While OnePlus phone have never been camera kings, his pain is with the 5G connectivity that "poses many more technical challenges compared to 4G." You have to stuff way more antennas and filters, and deploy them strategically around the phone, especially if you want signal to pass through on Verizon's mmWave network, and the OnePlus 8 5G is rumored to land on Big Red for the first time.

Fitting all this in a phone with decent size and weight "very challenging in terms of design and configuration," according to Mr Laualso said, and he continues with the telling "prices across the supply chain, from raw materials to 5G chips, are all rising generally in the industry."


Even Apple is not immune from lower margins. Gone are the days when it made the iPhone 6 for $200 and sold it for triple that, as the camera component was just $12. Now the iPhone 11 Pro Max costs about $490 to make, and starts from $1099, with users keeping their phones for three instead of two years. The most expensive 11 Pro Max component? You guessed it, not the screen, as usually before, but the $74 triple camera kit.

When will this upward trend of high-end phone pricing and feature competition come to an end?
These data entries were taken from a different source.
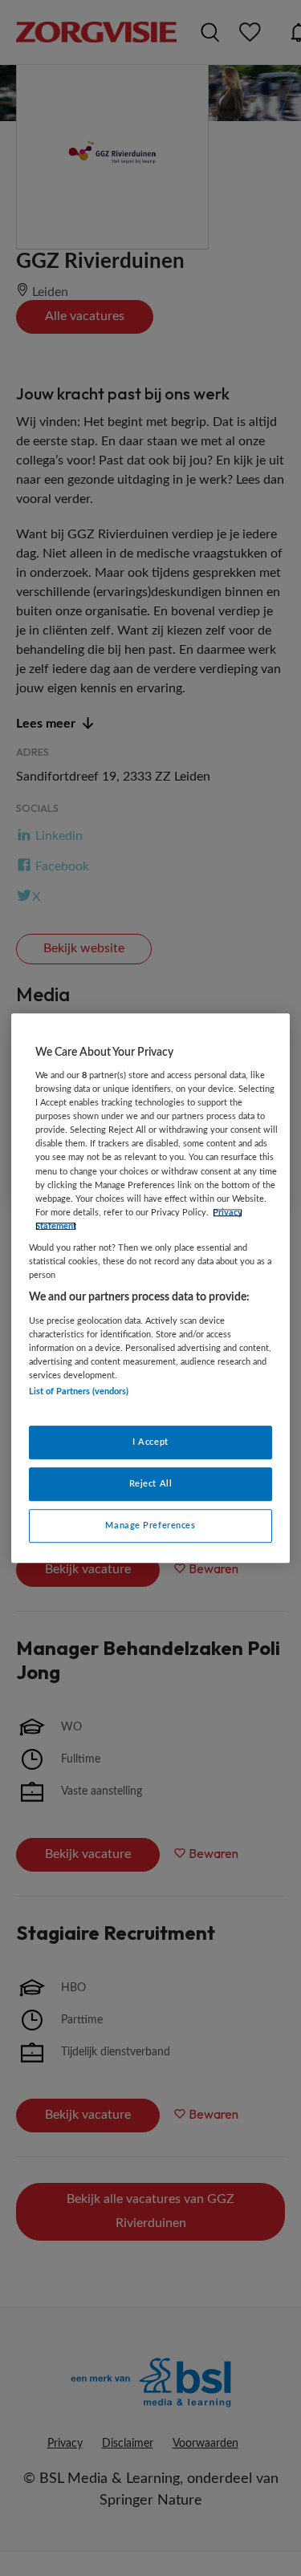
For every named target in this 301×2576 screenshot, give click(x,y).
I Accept (150, 1442)
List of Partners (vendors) (78, 1391)
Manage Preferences (150, 1525)
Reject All (151, 1483)
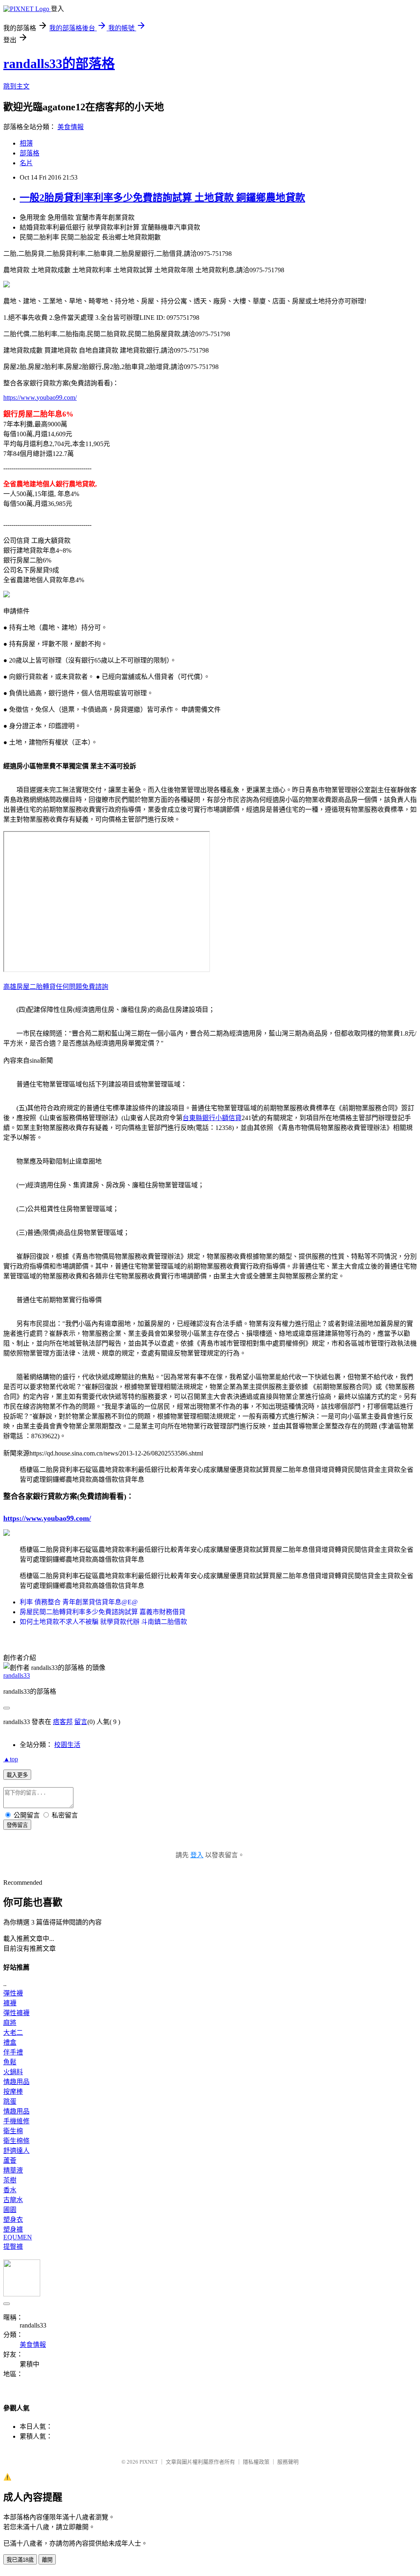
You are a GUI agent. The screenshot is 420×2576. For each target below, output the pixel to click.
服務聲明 (288, 2462)
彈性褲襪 (16, 2012)
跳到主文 (16, 86)
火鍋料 (13, 2071)
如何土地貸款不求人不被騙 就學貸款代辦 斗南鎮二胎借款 (103, 1621)
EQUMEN (17, 2237)
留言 (80, 1721)
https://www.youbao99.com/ (40, 397)
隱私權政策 (256, 2462)
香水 (9, 2190)
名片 (26, 162)
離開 (47, 2560)
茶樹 (9, 2180)
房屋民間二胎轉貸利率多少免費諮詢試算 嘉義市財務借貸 (102, 1611)
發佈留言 (17, 1825)
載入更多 (17, 1775)
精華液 (13, 2170)
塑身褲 (13, 2229)
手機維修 (16, 2121)
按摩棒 (13, 2091)
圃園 (9, 2209)
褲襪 (9, 2003)
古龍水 (13, 2199)
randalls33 (16, 1675)
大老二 (13, 2032)
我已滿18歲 (20, 2560)
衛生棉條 (16, 2140)
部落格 (29, 153)
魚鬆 (9, 2062)
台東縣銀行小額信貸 (212, 1117)
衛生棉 (13, 2130)
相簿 (26, 143)
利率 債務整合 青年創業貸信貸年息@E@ (79, 1602)
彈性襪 (13, 1993)
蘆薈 (9, 2160)
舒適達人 (16, 2150)
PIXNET (148, 2462)
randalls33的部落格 (59, 63)
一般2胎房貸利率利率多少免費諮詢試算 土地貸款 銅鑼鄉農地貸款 (162, 197)
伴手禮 (13, 2052)
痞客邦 (63, 1721)
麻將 (9, 2022)
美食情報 (70, 126)
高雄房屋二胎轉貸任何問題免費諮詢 (55, 986)
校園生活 (67, 1744)
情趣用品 (16, 2081)
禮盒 (9, 2042)
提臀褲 (13, 2246)
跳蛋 (9, 2101)
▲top (10, 1759)
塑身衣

Well, Pete Lau estimates that, after the initial brouhaha around 5G passes, and manufacturers have managed to master the multi-lens and multi-antenna designs, the costs will come down.

"The price of 4G devices went down somewhat over time … we anticipate a similar trend with 5G," Mr Lau says, and we can't wait for that moment to come, given that we are well on our way to the $1500 phone at the top end.